What’s in this issue:

  • Is it Ethical to Use AI When I Apply to Jobs?

  • What are the Downsides to Using AI in my Applications?

  • Pros & Cons of the Major AI Platforms Transitioning Teachers Use (premium subscribers only)

  • AI Prompts You Can Use with Your Application Materials (premium subscribers only)

    • For Job Descriptions

    • For Resume Bullet Points

    • For Cover Letters

    • For Interview Prep

Is it Ethical to Use AI in Job Applications?

I don’t think there’s an easy answer to this question. It’s such a new technology that it’s hard to know how companies or individual recruiters and hiring managers will react to it. Some indeed might frown if they knew your cover letter was AI generated. Others might applaud your efficiency (assuming the cover letter helped them understand your skills more).

And, of course, ATS (Applicant Tracking Systems) are certainly not worrying overly much about ethics (or potentially the law) as they roll out AI feature after AI feature to sort through candidates. Linkedin Recruiter, for example, is working to integrate AI fully into their job searching and recruiting platforms. A lot of recruiters are still skeptical of these features and many do not use them. But that appears to be more because the tools don’t seem reliable than because they want to avoid them in general.

For applicants, using AI is fair game in my mind. It can help you refine your application documents and — where I think it shines — prep for interviews. The application process just gets you in the door so if you’re using it to refine your resume and/or cover letter, I wouldn’t worry about it too much. After all, these are just informational documents.

I would definitely not submit a writing sample generated by ChatGPT. Writing samples are used to evaluate your skills rather than outline your experience so using an AI version feels disingenuous.

Ultimately, understanding the limits and promises of AI may even help you in your job search because it is such a new field and an unfamiliar one. But it’s going to transform the workforce once we all collectively figure out how to use it!

What are the downsides to using AI in applications?

The obvious downsides are the heavily reported limits of AI: hallucinations or inaccurate information. These are easy enough to avoid if you’re editing your documents but can sometimes make using AI more of a pain than a collaborator.

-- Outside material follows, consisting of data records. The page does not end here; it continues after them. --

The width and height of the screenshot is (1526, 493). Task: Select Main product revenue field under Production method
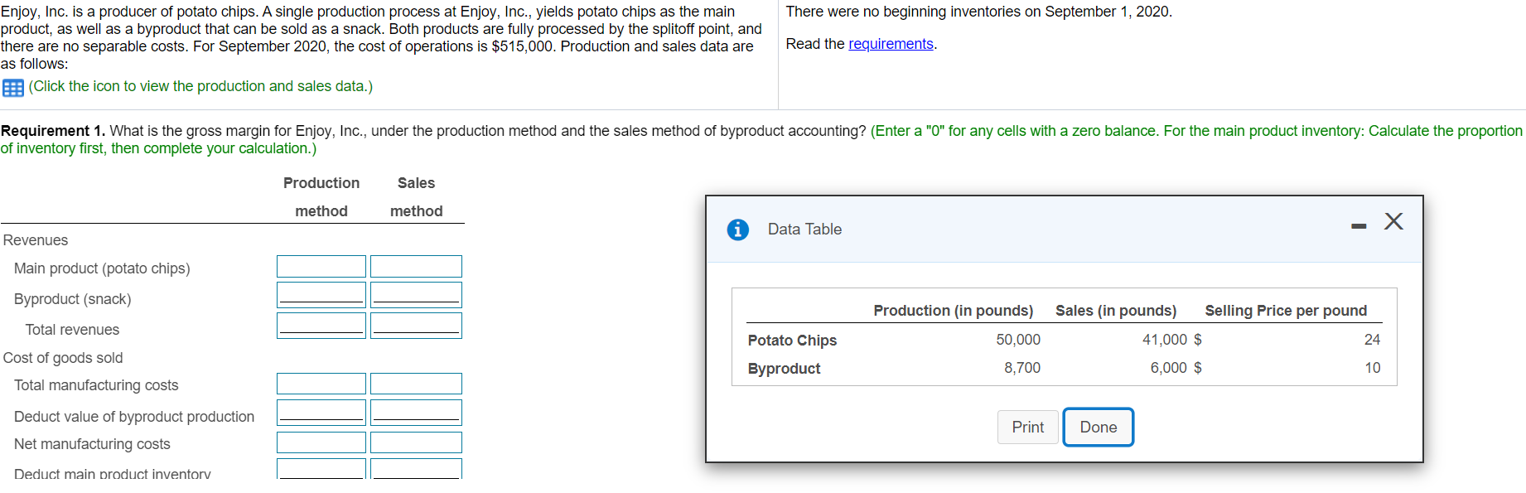pos(321,267)
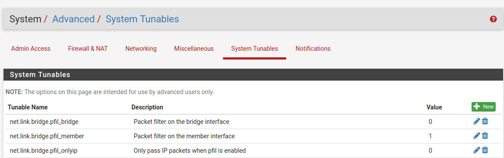Edit the net.link.bridge.pfil_member tunable pencil icon
Screen dimensions: 504x158
(x=477, y=136)
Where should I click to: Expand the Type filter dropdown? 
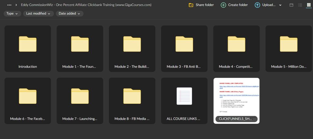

The biggest weaknesses I’ve seen with AI-generated application content are when it:

  1. mirrors parts of your inputs without synthesizing the information completely, or when it

  2. summarizes content in an obvious way so the response is generic

An example of mirroring is when you copy your professional summary alongside a job description and ask ChatGPT “Is this a good professional summary for this job?” Its response typically is some version of “yes, here’s why” followed by a rewording of the job description. 

I’ve also seen this type of result when people type in their resume and the job description and ask ChatGPT to write bullet points for that role. It tends to reword the job description and say, ‘You have this experience!” 

In other words, ChatGPT isn’t actually analyzing your content – it’s just repackaging it. 

An example of bland (and even banal!) summarizing is when you copy your resume into ChatGPT and ask it to write your professional summary for a learning and development role. The response opens with “Dedicated and results-driven educational professional with a strong background in secondary English Language Arts instruction.” The rest of the response is generally a list of key responsibilities, without any of the high-level synthesis or personality that makes a professional summary really shine. With the exception of your SME, this summary doesn’t provide a recruiter with compelling evidence of your L&D skills.

Again, ChatGPT isn’t doing a great job here of analyzing what skills you need in L&D and then aligning your skills with it. 

Of course, ChatGPT’s core functionality is impacted by the prompts you give it. Garbage in, garbage out. You can create stronger prompts that will elicit better results. And, when you combine what you as a human do well and what ChatGPT as a robot does well, you can create some decent drafts to revise and submit.